Acupuncture is used to treat a variety of conditions and is gaining acceptance worldwide. De qi is a combination of sensations stimulated by manipulation of acupuncture needles - soreness, tingling, coolness, warmth and others radiating at the insertion points - but has not been validated by randomized controlled trials.
"There is a long-held belief in the traditional theory and clinical practice of acupuncture that the intensity of the stimulus must reach a threshold to elicit de qi, which plays a pivotal role in achieving the best therapeutic effects," wrote Dr. Wei Wang, Department of Neurology, Key Laboratory of Neurological Diseases of Chinese Ministry of Education, Wuhan, Hubei, China, with coauthors.
In a randomized controlled trial with 338 patients, Chinese researchers sought to understand the efficacy of acupuncture with weak stimulation or strong (de qi) stimulation.
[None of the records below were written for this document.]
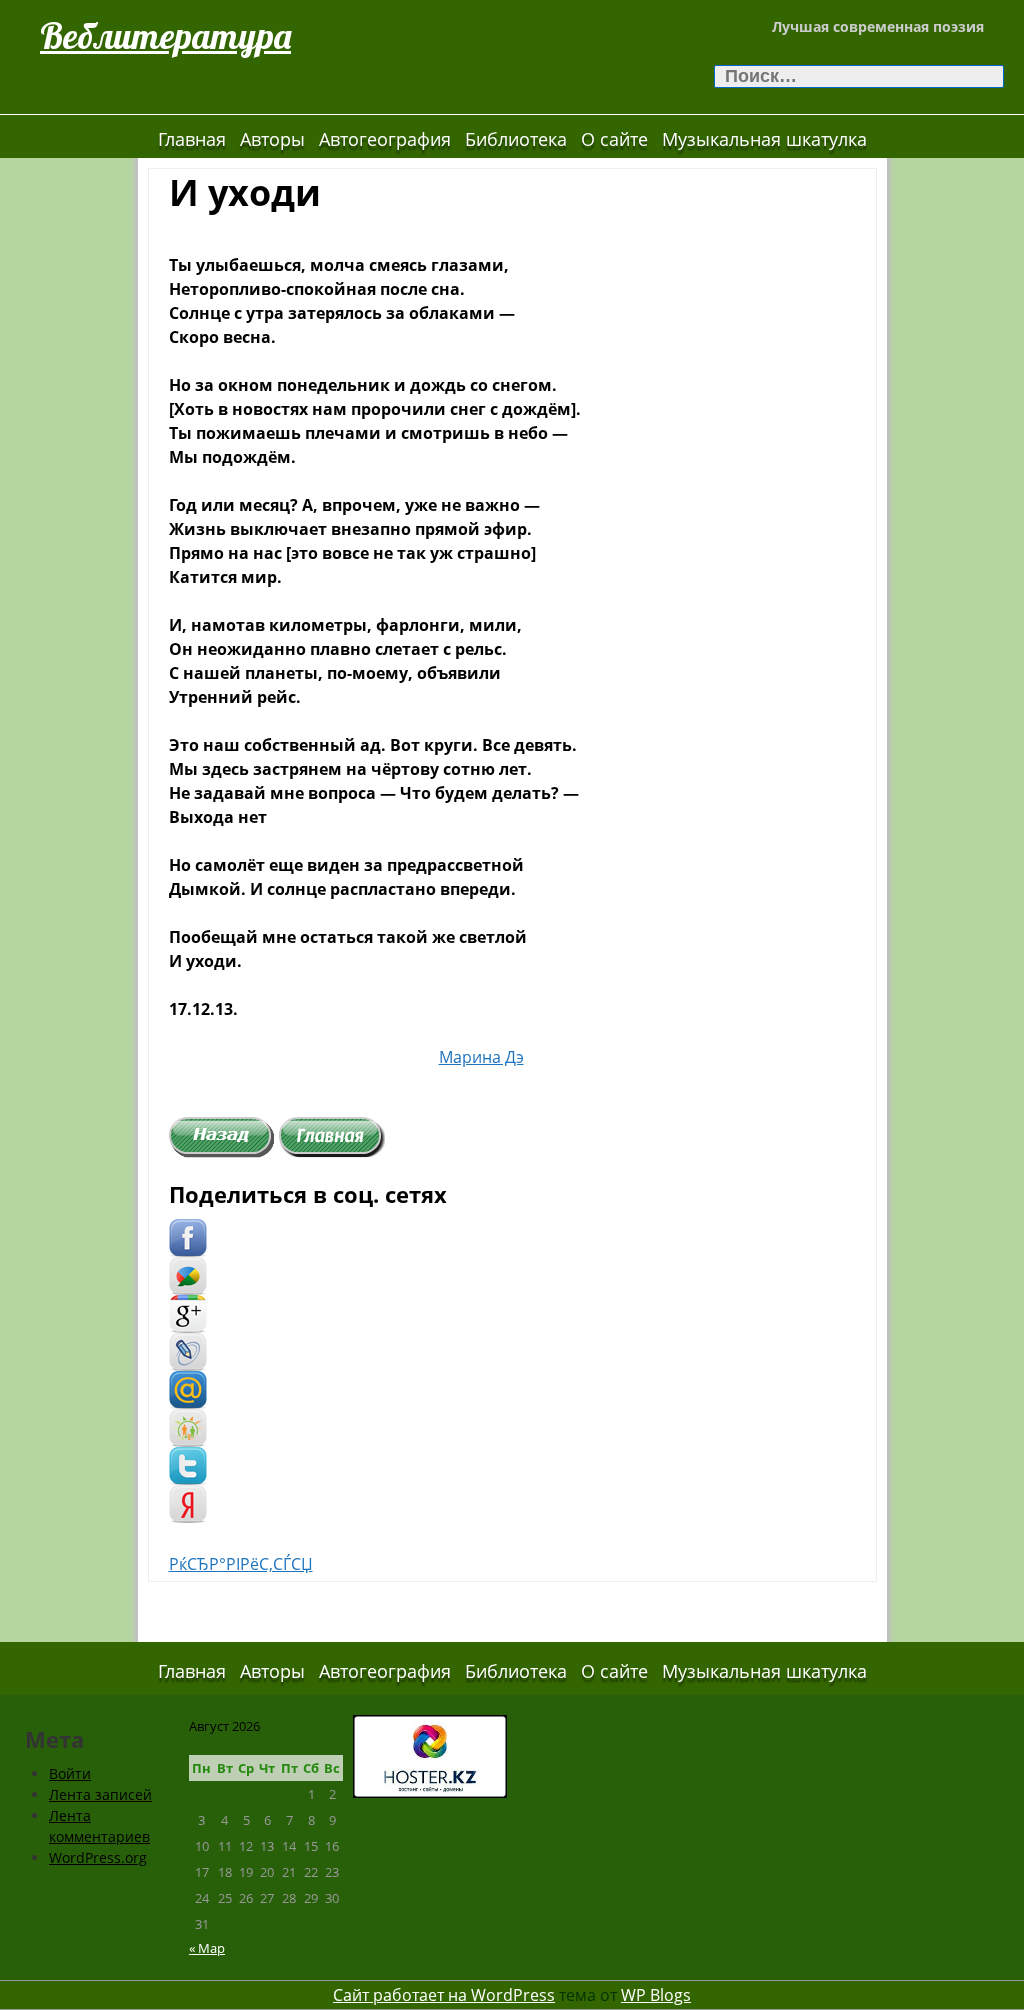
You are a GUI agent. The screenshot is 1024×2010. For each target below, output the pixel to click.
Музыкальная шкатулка (764, 139)
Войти (70, 1773)
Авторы (272, 139)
The trial, conducted at 11 tertiary hospitals in China, involved 15 experienced acupuncturists who administered acupuncture to the de qi group (167 people), which received intense stimulation, and the control group (171 people), which received needles but no stimulation.
Patients' facial expressions, a marker of facial-nerve function, were rated on a 6-point scale and videotaped to ensure consistent findings across hospital sites.
Six months after randomization, facial-nerve function, disability and quality of life were better in patients in the de qi group than in the control group.
"We found evidence that acupuncture with de qi improved facial muscle recovery, disability and quality of life among patients with Bell palsy. Stronger intensity of de qi was associated with better therapeutic effects," the researchers said.
"De qi and its related techniques should be properly appreciated in acupuncture practice and research, and should be considered for inclusion in clinical guidelines for acupuncture," they concluded.
The trial results were published in CMAJ (Canadian Medical Association Journal).